• **Source information**
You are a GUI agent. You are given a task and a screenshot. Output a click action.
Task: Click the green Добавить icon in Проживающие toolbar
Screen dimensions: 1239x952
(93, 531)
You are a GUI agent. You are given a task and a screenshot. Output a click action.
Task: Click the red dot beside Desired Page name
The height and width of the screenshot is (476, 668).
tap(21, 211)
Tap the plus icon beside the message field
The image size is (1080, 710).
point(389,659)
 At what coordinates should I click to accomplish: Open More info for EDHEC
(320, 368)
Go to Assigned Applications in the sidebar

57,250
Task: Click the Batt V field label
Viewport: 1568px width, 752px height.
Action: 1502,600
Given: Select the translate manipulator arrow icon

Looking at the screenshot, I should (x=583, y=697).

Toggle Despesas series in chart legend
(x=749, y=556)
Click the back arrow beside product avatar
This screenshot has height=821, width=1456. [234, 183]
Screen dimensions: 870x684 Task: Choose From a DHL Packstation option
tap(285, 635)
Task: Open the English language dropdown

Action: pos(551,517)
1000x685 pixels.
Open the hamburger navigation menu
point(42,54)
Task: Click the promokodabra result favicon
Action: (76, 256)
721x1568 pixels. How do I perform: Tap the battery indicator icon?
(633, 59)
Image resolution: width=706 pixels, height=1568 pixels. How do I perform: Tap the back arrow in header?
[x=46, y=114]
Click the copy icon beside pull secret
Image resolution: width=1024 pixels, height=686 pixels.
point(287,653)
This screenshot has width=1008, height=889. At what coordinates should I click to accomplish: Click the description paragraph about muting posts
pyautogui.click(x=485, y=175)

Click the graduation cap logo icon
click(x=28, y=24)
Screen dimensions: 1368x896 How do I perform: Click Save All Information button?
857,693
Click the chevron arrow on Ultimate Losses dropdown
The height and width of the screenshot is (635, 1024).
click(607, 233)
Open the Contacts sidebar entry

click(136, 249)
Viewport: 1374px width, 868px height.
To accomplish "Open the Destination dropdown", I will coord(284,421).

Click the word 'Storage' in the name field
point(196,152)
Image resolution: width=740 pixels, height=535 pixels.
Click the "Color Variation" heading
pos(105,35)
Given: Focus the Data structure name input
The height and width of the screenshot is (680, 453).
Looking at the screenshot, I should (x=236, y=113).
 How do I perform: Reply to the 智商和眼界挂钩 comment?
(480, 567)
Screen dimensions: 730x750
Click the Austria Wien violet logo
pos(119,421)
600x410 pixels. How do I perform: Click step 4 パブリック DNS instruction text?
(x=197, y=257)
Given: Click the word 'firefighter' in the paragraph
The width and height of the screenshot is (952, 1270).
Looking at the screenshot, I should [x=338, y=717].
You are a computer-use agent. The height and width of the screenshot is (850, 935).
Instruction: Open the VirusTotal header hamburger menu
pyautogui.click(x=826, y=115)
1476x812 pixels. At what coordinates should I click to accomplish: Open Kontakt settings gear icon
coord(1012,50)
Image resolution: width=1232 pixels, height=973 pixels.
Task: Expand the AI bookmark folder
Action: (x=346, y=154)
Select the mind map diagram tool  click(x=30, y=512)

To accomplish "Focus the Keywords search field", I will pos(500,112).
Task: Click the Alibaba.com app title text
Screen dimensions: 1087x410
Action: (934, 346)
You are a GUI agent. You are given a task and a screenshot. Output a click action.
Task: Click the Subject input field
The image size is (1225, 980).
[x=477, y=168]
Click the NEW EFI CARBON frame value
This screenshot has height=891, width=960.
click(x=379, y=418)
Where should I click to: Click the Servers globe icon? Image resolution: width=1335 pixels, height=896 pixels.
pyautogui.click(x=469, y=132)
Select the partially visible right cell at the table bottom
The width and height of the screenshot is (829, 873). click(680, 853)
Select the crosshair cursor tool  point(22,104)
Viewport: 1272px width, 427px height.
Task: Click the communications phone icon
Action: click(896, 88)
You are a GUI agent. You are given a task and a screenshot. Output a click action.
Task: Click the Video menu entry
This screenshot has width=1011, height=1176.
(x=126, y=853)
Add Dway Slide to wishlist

• **Problem statement**
Give back, exactly as written, the stretch from the line with "How do I perform: Reply" through the line with "You are a computer-use", and no other lines from the records above.

• **Answer space**
 How do I perform: Reply to the 智商和眼界挂钩 comment?
(480, 567)
Screen dimensions: 730x750
Click the Austria Wien violet logo
pos(119,421)
600x410 pixels. How do I perform: Click step 4 パブリック DNS instruction text?
(x=197, y=257)
Given: Click the word 'firefighter' in the paragraph
The width and height of the screenshot is (952, 1270).
Looking at the screenshot, I should [x=338, y=717].
You are a computer-use agent. The height and width of the screenshot is (850, 935).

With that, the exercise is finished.